**WRITTEN TASK**
Quote every one of the records below word for word, leaving the pictures out.

**SUPPLIED ENTRIES**
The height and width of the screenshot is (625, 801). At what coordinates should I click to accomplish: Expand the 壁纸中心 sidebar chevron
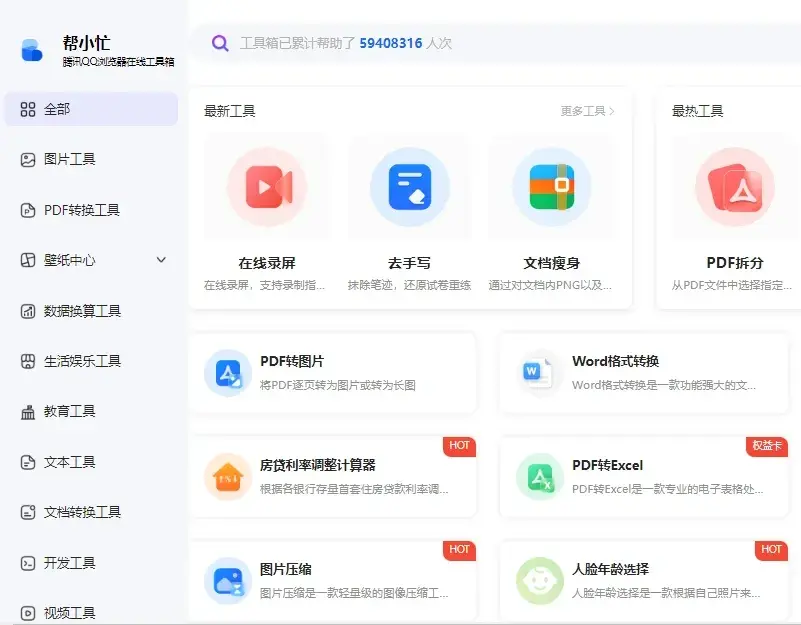click(x=161, y=260)
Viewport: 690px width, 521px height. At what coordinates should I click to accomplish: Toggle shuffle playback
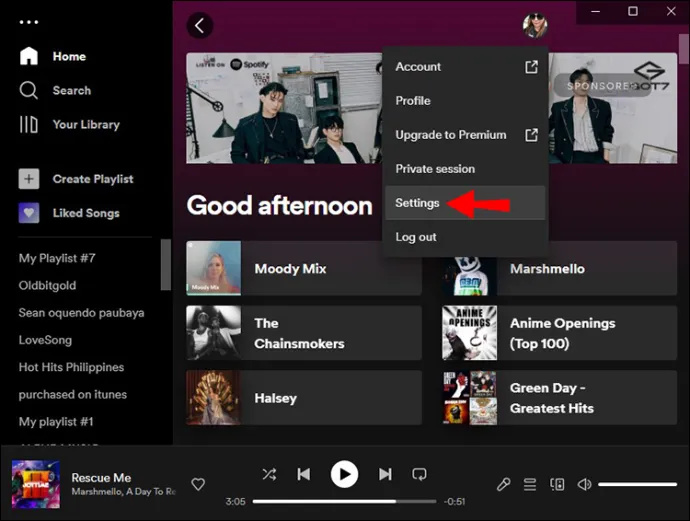pyautogui.click(x=269, y=474)
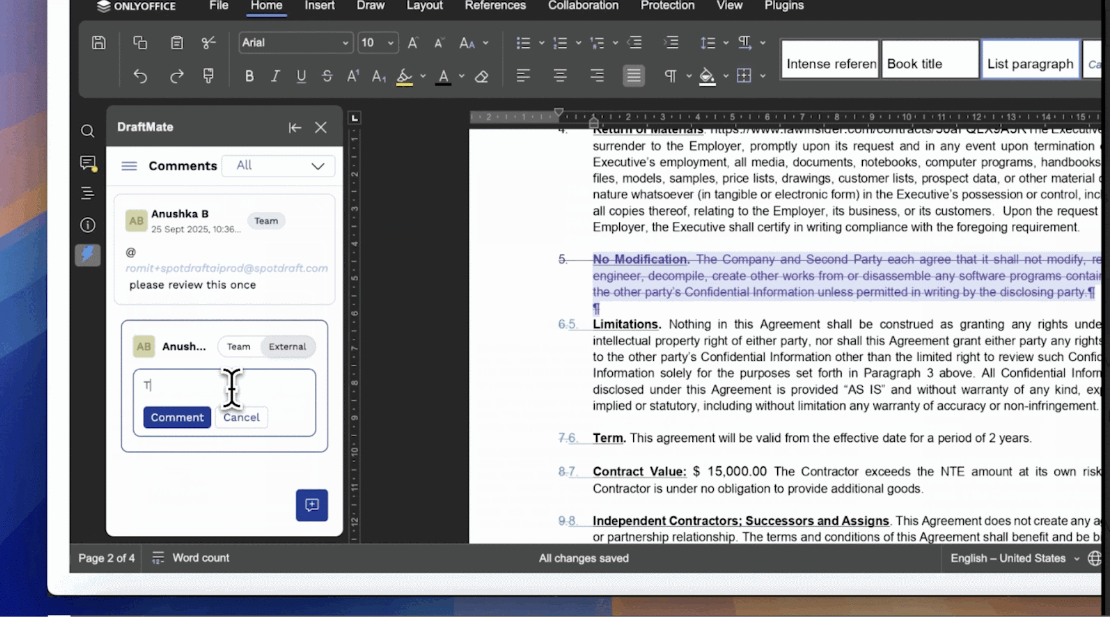This screenshot has height=628, width=1114.
Task: Select the Team visibility toggle
Action: (x=238, y=347)
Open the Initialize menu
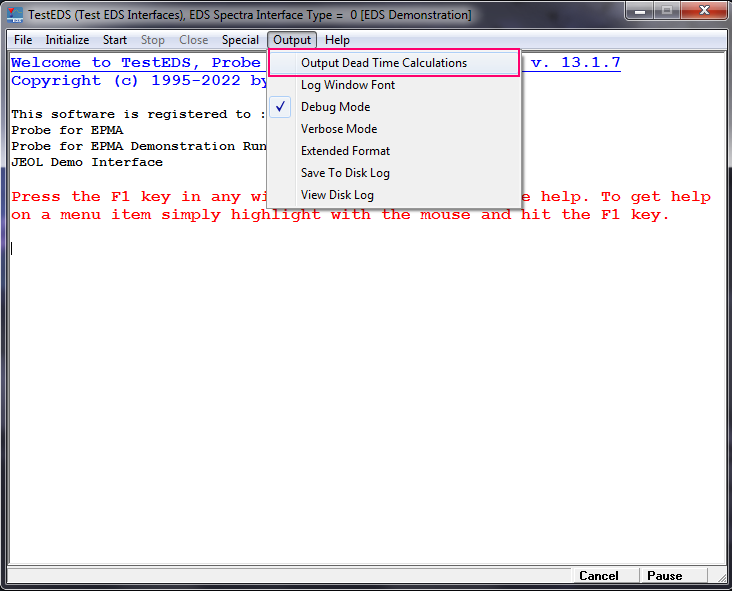732x591 pixels. click(67, 40)
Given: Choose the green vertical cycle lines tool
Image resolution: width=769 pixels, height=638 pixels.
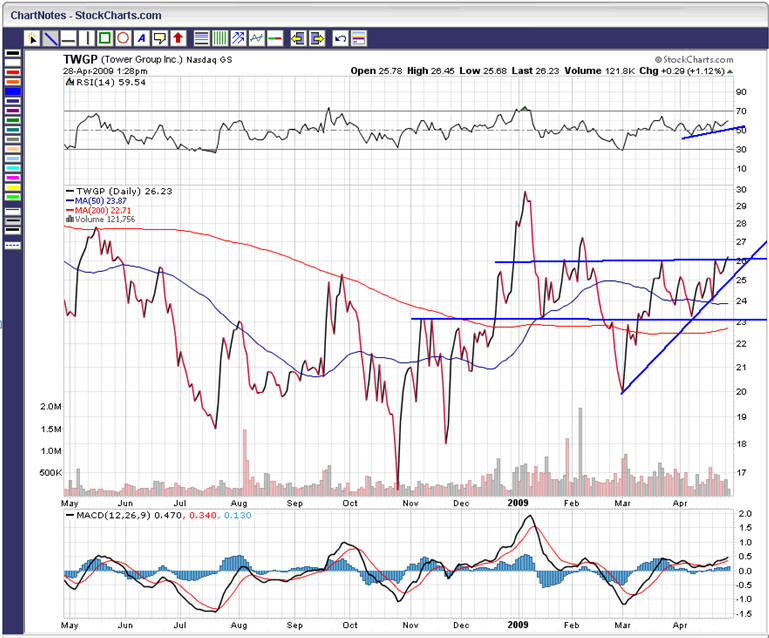Looking at the screenshot, I should [219, 38].
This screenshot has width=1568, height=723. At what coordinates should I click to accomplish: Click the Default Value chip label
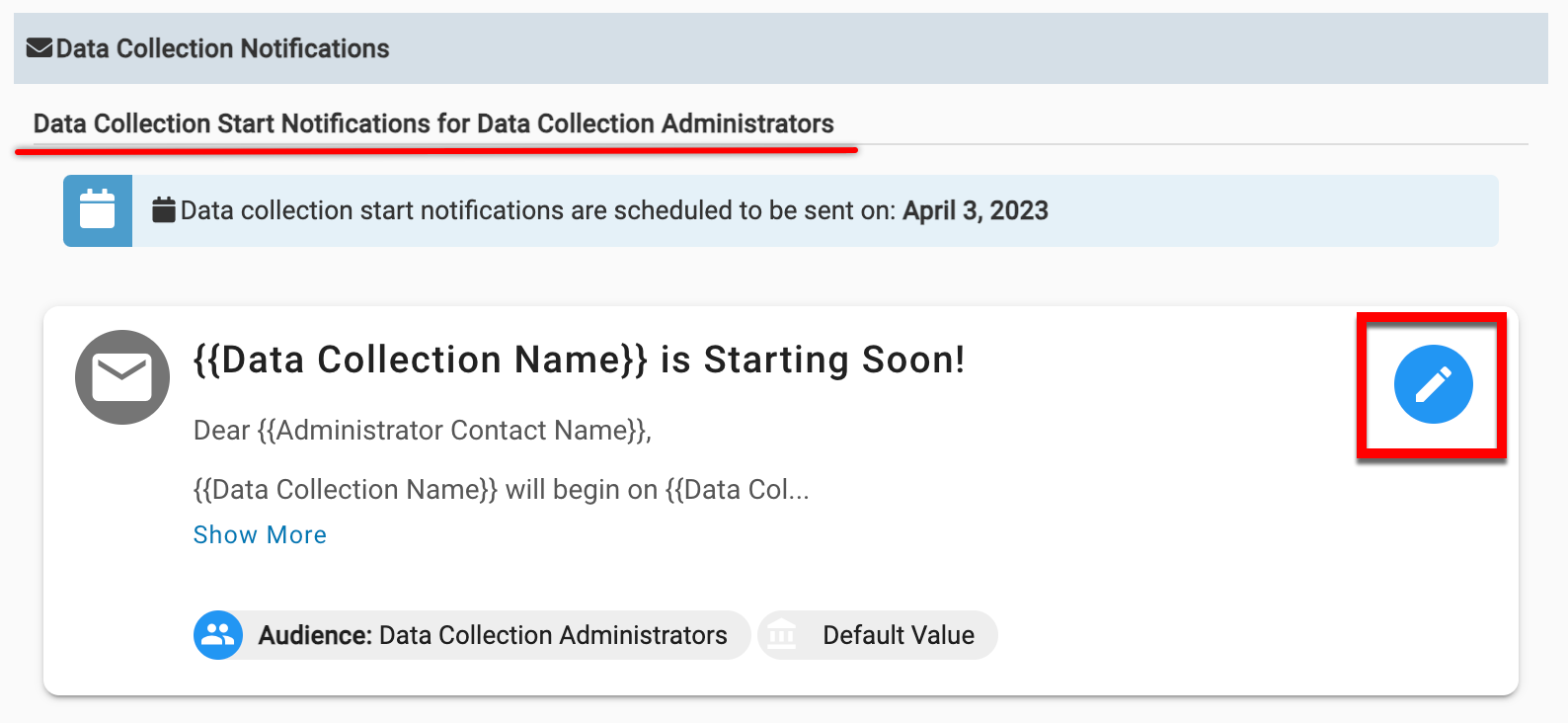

**REPLY**
The height and width of the screenshot is (625, 801). At what coordinates should I click to accomplish: Expand the 壁纸中心 sidebar chevron
click(x=161, y=260)
Viewport: 690px width, 521px height. At what coordinates should I click to accomplish: Toggle shuffle playback
pyautogui.click(x=269, y=474)
This screenshot has height=628, width=1114.
Task: Select the Team visibility toggle
Action: (x=238, y=347)
Open the Initialize menu
732x591 pixels. click(67, 40)
Given: Choose the green vertical cycle lines tool
Image resolution: width=769 pixels, height=638 pixels.
Looking at the screenshot, I should [219, 38].
This screenshot has width=1568, height=723. At what coordinates should I click to accomplish: Click the Default Value chip label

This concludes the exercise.